CVE-2026-24215: Nvidia Triton Inference Server DOS Flaw

CVE-2026-24215 Overview

CVE-2026-24215 is a denial of service vulnerability in NVIDIA Triton Inference Server. The flaw resides in the Data Loading Library (DALI) backend, which handles input preprocessing for inference workloads. An unauthenticated remote attacker can submit crafted requests that cause uncontrolled resource consumption [CWE-400]. A successful exploit results in availability loss for hosted AI inference services. The vulnerability is reachable over the network without user interaction or privileges.

Critical Impact
Remote attackers can exhaust server resources and disrupt AI inference services without authentication, degrading or halting production model serving.

Affected Products

NVIDIA Triton Inference Server (DALI backend)
Deployments using nvidia:triton_inference_server container images
AI inference workloads relying on DALI for input preprocessing

Discovery Timeline

2026-05-20 - CVE-2026-24215 published to the National Vulnerability Database
2026-05-20 - Last updated in NVD database

Technical Details for CVE-2026-24215

Vulnerability Analysis

The vulnerability is classified as uncontrolled resource consumption [CWE-400] in the DALI backend of NVIDIA Triton Inference Server. DALI accelerates data loading and preprocessing pipelines for deep learning models served by Triton. The backend processes input tensors and pipeline definitions submitted through Triton's HTTP and gRPC inference APIs.

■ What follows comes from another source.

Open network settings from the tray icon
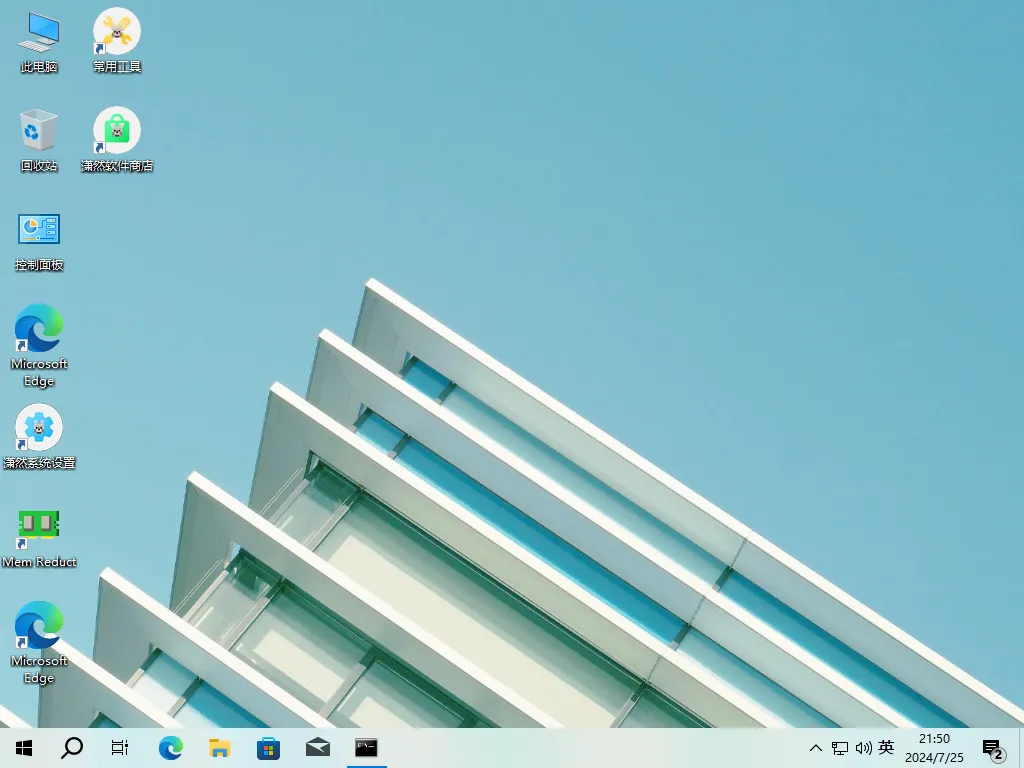The image size is (1024, 768). tap(840, 747)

When a request reaches the DALI backend, the server allocates compute and memory resources to execute the preprocessing graph. The flaw allows an attacker to submit inputs that trigger disproportionate resource use relative to request size. Repeated requests can drive CPU, GPU, or memory to exhaustion, blocking legitimate inference traffic.

The attack surface is network-reachable and requires no authentication when Triton endpoints are exposed. Operators running Triton in shared or internet-facing environments face the highest risk. Confidentiality and integrity remain intact, but availability impact is high.

Root Cause

The root cause is the absence of sufficient bounds and quotas on resource allocation within DALI pipeline processing. The backend trusts client-supplied parameters that influence buffer sizes or computation depth without enforcing protective limits.

Attack Vector

An attacker sends crafted inference requests to a reachable Triton endpoint targeting a model that uses the DALI backend. The attacker does not need credentials or prior access. Sustained or amplified requests exhaust server resources, producing a denial of service condition for all model consumers.

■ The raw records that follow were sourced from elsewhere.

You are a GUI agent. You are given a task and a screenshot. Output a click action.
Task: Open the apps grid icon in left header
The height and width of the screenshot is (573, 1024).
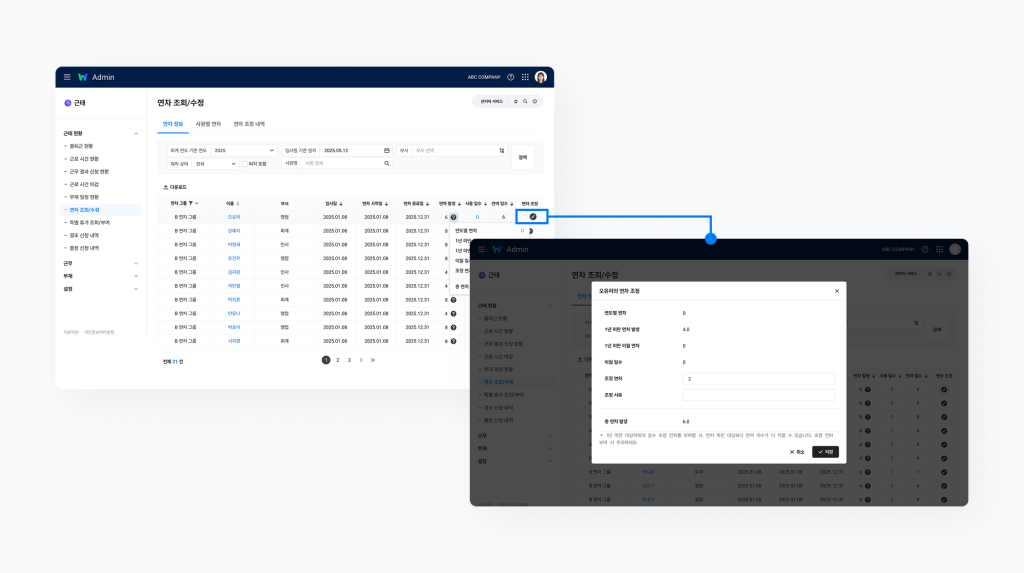click(525, 77)
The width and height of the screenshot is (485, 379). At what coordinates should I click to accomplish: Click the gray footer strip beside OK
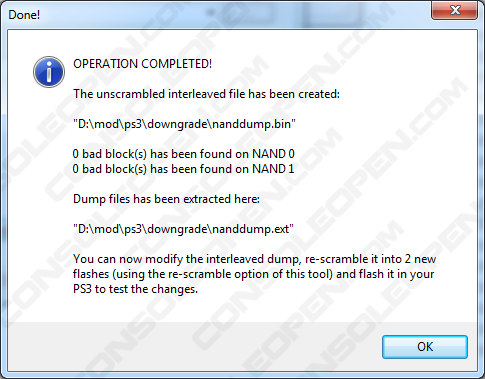click(x=193, y=347)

No public proof-of-concept exploit is available, and the vulnerability is not listed in the CISA Known Exploited Vulnerabilities catalog. The EPSS score reflects low observed exploitation activity at disclosure.

Detection Methods for CVE-2026-24215

Indicators of Compromise

Sudden spikes in CPU, GPU, or memory utilization on Triton Inference Server hosts without proportional growth in legitimate traffic
Increased latency, request timeouts, or 5xx responses from Triton HTTP and gRPC endpoints serving DALI-backed models
Repeated inference requests from a narrow set of source IPs targeting DALI pipeline models

Detection Strategies

Monitor Triton Prometheus metrics (nv_inference_request_duration_us, queue depth, GPU memory) for anomalies
Inspect access logs for unusually large or malformed inference payloads sent to DALI endpoints
Correlate process-level resource exhaustion events on inference hosts with inbound request patterns

Monitoring Recommendations

Forward Triton server logs and host telemetry to a centralized analytics platform for baseline and anomaly analysis
Alert on sustained GPU memory saturation or out-of-memory restarts of the tritonserver process
Track per-client request rates against DALI-backed models and flag deviations from expected workloads

How to Mitigate CVE-2026-24215

Immediate Actions Required

Apply the fixed Triton Inference Server release referenced in the NVIDIA Support Response
Restrict network access to Triton endpoints using firewall rules, service mesh policies, or private network placement
Require authentication and TLS at an ingress proxy in front of Triton to limit anonymous request floods

Patch Information

NVIDIA has published guidance and patched versions through the official advisory. Review the NVIDIA Support Response and the NVD entry for CVE-2026-24215 for affected version ranges and upgrade instructions. Update container images that embed Triton with DALI to the patched release.

Workarounds

Disable or remove DALI-backed models from production deployments until the patch is applied
Enforce rate limiting and request-size caps at an API gateway in front of Triton
Run Triton under cgroup or Kubernetes resource limits to contain the blast radius of resource exhaustion

bash

# Example: constrain Triton in Kubernetes to limit DoS blast radius
resources:
  limits:
    cpu: "8"
    memory: "16Gi"
    nvidia.com/gpu: "1"
  requests:
    cpu: "2"
    memory: "4Gi"
# Restrict ingress to trusted sources
networkPolicy:
  ingress:
    - from:
        - namespaceSelector:
            matchLabels:
              role: trusted-inference-clients